Elle compte 1300 salariés en CDI au 31 juillet 2025.
Article 2- Champ d’application de l’accord
Le présent Accord de Rupture Conventionnelle Collective (RCC) s’applique au sein de la société GE Energy Products France SNC. Toutefois seuls les salariés répondant aux conditions d’éligibilités spécifiées à l’article 13 de l’Accord pourront bénéficier de ce dispositif de RCC.
Article 3 – Durée de l’Accord
L’Accord est conclu pour une durée déterminée jusqu’au 31 mai 2026 avec une période de volontariat (période de dépôt des dossiers) jusqu’au 24 avril 2026.
La durée pendant laquelle des ruptures de contrat de travail (soit la signature d’une convention individuelle de rupture) peuvent être engagées sur le fondement de l'Accord RCC expire au 31 mai 2026.
A cette date, l’Accord cessera automatiquement et de plein droit de produire tout effet, sans préjudice des mesures sociales d’accompagnement dont bénéficient les salariés volontaires au départ qui continueront de s’appliquer jusqu’à leur terme dans les conditions et modalités prévues par le présent accord.
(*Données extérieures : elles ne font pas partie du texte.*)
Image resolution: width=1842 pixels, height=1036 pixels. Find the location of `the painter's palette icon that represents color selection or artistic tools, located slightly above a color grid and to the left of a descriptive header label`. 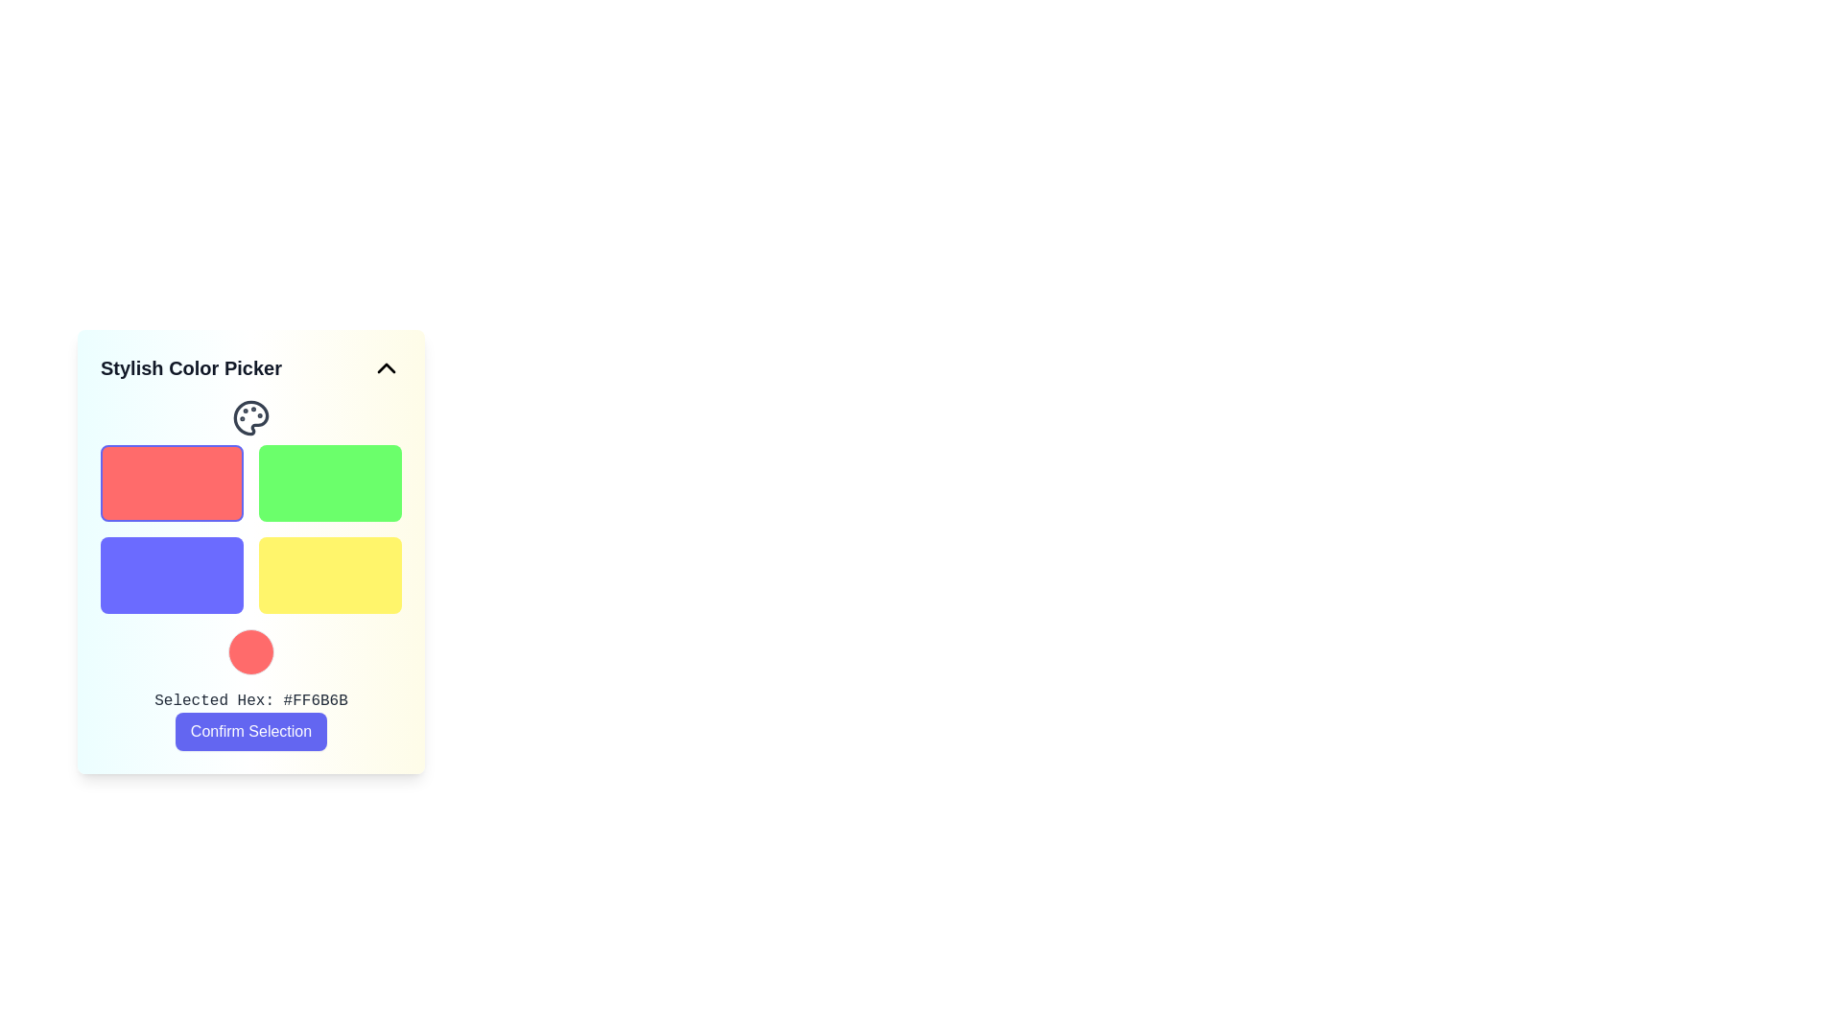

the painter's palette icon that represents color selection or artistic tools, located slightly above a color grid and to the left of a descriptive header label is located at coordinates (250, 416).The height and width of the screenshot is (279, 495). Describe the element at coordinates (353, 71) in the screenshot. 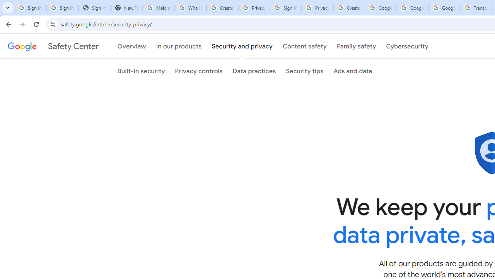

Jusqu’à la date du 31 mai 2026, la Société s’engage à ne procéder à aucun licenciement au sein du périmètre visé dans le cadre de cet accord, pour atteindre les objectifs qui sont assignés à l’Accord RCC en termes de suppression d’emplois.
Article 4 - Nombre maximum de départs envisagés et suppressions d’emplois associées
Dans le cadre du présent Accord RCC, la Société souhaite permettre le départ volontaire d’un maximum de 42 salariés et la suppression de 43 emplois.
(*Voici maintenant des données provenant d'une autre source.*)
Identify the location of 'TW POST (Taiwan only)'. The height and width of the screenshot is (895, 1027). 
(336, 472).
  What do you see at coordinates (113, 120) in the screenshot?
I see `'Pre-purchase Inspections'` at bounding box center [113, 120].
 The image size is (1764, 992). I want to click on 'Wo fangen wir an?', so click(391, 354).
Aucun départ volontaire additionnel ne peut intervenir en application du présent accord RCC.
Le nombre de suppression d’emplois et le nombre maximal de départs dans le champ d’application de l’Accord RCC est défini dans le tableau ci-après :
Article 5 – Maintien dans l’emploi et calendrier prévisionnel de suppression d’emplois
5.1 – Engagement de maintien dans l’emploi des salariés non-volontaires
Il est rappelé que les départs dans le cadre de la RCC interviennent sur la seule base du volontariat : tout licenciement est donc exclu pour atteindre l’objectif de suppression des emplois ci-dessus définis.
La conclusion du présent accord est ainsi exclusif de tout licenciement contraint pour motif économique pendant sa durée d’application.
Aussi, les salariés occupant les emplois mentionnés ci-dessus ne souhaitant pas se porter volontaires dans le cadre de la présente RCC seront :
Prioritairement repositionnés en interne avec accord du salarié, sur les emplois vacants correspondant à leurs qualifications et compétences professionnelles au sein de la Société GE EPF.
La Direction proposera ces emplois vacants aux salariés non-volontaires, en tenant compte de leur ancienneté : ceux ayant le plus d’ancienneté seront repositionnés en priorité. En cas d’ancienneté égale, les salariés seront départagés en fonction de leurs âges, le plus âgé étant prioritaire. Ces derniers conserveront, leur ancienneté, leur rémunération, leur lieu et durée de travail. Les salariés repositionnés seront accompagnés dans le cadre de leurs nouvelles missions par leur supérieur hiérarchique et bénéficieront d’une formation d’adaptation si nécessaire.
A défaut, maintenus dans leurs emplois. Cette hypothèse concerne les salariés non-volontaires qui ne pourraient être repositionnés en raison de l’insuffisance d’emplois disponibles en interne et compatibles avec leurs qualifications et compétences professionnelles, où qui refuseraient le repositionnement en interne tel que proposé prioritairement ci-dessus.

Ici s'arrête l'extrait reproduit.